[Opening Records supplied section]

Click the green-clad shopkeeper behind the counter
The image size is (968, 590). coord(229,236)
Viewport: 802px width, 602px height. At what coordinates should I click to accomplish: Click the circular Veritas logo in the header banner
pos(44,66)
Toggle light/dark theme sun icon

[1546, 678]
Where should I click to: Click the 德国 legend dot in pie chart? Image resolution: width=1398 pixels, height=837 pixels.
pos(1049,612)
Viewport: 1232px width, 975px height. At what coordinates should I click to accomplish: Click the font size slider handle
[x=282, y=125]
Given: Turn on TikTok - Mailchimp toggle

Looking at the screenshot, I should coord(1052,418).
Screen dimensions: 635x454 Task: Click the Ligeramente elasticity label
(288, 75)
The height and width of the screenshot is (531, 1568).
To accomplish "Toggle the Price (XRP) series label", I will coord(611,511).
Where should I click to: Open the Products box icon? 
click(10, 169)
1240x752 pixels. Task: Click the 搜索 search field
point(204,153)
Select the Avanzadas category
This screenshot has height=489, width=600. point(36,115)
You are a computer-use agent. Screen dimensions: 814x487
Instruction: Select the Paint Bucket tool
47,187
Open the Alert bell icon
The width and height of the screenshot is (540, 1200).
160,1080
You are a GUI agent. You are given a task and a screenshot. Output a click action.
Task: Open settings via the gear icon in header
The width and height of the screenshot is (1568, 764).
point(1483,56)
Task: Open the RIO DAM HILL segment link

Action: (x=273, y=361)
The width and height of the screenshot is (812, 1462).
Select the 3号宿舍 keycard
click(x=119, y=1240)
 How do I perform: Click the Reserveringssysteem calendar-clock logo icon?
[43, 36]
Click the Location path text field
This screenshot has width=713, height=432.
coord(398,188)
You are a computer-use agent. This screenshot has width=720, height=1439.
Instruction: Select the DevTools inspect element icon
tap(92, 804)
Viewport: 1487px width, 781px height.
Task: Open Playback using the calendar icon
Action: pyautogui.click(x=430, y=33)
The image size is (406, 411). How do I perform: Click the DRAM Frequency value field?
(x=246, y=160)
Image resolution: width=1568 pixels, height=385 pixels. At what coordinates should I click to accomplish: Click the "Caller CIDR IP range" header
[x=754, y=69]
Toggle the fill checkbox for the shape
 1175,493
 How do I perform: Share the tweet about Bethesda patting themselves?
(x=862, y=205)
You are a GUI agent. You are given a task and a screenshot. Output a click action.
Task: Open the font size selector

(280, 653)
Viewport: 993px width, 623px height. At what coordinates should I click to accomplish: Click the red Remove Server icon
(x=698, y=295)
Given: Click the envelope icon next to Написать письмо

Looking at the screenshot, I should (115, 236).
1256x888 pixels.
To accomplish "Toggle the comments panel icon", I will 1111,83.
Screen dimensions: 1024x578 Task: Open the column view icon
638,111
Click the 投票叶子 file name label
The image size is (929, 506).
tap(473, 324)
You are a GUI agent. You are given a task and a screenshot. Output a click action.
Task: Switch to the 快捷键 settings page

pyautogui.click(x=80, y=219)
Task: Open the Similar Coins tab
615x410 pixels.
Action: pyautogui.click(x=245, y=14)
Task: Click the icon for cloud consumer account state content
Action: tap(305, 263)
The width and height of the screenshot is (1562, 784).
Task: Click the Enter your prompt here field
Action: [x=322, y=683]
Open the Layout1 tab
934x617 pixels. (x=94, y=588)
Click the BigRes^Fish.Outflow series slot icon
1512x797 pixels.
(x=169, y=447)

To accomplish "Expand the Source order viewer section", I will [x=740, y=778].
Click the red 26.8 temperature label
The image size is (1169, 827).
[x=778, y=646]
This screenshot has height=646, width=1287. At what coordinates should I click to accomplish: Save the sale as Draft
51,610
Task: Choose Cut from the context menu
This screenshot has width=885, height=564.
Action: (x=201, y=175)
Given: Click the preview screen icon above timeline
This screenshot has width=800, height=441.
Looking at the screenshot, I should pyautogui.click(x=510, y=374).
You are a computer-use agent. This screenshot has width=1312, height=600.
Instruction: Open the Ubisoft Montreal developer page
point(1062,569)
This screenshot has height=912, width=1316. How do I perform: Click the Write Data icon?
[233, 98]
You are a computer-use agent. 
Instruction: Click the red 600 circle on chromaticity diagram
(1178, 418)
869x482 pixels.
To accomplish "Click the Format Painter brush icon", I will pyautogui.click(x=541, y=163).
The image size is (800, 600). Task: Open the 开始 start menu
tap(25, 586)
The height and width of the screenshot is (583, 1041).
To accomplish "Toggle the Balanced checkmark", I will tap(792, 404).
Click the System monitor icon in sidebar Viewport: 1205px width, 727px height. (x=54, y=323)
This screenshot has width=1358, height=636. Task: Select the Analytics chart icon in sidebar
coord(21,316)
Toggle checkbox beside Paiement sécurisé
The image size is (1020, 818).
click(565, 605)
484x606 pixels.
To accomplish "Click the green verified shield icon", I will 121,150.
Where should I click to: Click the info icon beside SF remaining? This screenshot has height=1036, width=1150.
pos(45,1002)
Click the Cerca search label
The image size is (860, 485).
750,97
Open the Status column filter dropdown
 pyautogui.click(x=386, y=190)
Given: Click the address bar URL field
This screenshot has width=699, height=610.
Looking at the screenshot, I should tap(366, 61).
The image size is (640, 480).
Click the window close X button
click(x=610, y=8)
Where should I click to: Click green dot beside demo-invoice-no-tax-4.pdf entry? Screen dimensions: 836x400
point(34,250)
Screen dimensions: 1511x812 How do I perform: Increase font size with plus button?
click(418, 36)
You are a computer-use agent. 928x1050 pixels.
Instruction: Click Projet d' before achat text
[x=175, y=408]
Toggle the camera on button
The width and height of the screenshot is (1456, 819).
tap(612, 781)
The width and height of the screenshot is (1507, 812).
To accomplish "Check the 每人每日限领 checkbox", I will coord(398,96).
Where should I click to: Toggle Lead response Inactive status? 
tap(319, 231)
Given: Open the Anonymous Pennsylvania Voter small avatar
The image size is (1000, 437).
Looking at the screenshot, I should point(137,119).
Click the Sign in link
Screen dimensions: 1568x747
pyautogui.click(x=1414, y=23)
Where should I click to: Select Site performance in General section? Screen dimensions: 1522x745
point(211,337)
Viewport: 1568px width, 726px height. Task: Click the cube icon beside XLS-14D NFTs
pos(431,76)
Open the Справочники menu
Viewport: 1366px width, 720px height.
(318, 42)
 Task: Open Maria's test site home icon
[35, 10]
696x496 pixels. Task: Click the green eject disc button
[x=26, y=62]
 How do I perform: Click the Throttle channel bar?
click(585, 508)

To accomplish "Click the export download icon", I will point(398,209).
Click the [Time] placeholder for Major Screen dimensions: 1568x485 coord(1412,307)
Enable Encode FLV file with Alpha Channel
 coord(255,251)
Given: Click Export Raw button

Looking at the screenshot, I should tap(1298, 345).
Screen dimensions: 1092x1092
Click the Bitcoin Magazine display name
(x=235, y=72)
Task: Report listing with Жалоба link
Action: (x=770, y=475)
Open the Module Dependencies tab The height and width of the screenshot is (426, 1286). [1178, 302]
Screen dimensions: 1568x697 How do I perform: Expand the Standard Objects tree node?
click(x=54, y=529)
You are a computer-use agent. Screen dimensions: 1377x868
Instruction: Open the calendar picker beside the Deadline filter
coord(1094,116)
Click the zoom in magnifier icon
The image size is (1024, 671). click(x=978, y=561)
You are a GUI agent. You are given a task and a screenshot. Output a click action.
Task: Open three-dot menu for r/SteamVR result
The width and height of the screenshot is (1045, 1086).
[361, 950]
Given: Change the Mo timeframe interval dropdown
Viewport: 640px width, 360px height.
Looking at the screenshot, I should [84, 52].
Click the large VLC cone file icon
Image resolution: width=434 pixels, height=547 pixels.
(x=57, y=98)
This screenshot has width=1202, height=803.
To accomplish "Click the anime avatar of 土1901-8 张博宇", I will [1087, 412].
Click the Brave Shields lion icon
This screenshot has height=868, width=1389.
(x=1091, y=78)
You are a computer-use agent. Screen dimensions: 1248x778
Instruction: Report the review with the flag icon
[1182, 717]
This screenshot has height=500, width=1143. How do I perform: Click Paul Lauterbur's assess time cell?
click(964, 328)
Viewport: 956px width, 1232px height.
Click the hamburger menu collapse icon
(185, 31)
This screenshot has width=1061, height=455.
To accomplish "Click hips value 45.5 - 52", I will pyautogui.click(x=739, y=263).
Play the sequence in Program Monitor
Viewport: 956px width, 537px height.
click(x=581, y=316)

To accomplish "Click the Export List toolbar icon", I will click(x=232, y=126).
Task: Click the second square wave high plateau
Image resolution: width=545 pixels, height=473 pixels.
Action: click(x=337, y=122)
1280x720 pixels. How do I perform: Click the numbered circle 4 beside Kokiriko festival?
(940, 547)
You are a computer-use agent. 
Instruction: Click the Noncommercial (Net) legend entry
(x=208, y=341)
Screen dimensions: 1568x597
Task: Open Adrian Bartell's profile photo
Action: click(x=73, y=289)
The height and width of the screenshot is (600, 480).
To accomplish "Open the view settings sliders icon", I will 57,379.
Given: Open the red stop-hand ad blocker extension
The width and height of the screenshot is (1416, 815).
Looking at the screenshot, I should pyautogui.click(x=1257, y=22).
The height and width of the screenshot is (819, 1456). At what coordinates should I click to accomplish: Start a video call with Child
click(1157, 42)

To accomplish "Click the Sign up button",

[Closing Records supplied section]

* The task *
Out of the data above, give again only the lines starting at the one holding "The image size is (406, 411)." and ending at the one holding "1256x888 pixels.", unchanged.

* Solution for this problem *
The image size is (406, 411). How do I perform: Click the DRAM Frequency value field?
(x=246, y=160)
Image resolution: width=1568 pixels, height=385 pixels. At what coordinates should I click to accomplish: Click the "Caller CIDR IP range" header
[x=754, y=69]
Toggle the fill checkbox for the shape
 1175,493
 How do I perform: Share the tweet about Bethesda patting themselves?
(x=862, y=205)
You are a GUI agent. You are given a task and a screenshot. Output a click action.
Task: Open the font size selector

(280, 653)
Viewport: 993px width, 623px height. At what coordinates should I click to accomplish: Click the red Remove Server icon
(x=698, y=295)
Given: Click the envelope icon next to Написать письмо

Looking at the screenshot, I should (115, 236).
1256x888 pixels.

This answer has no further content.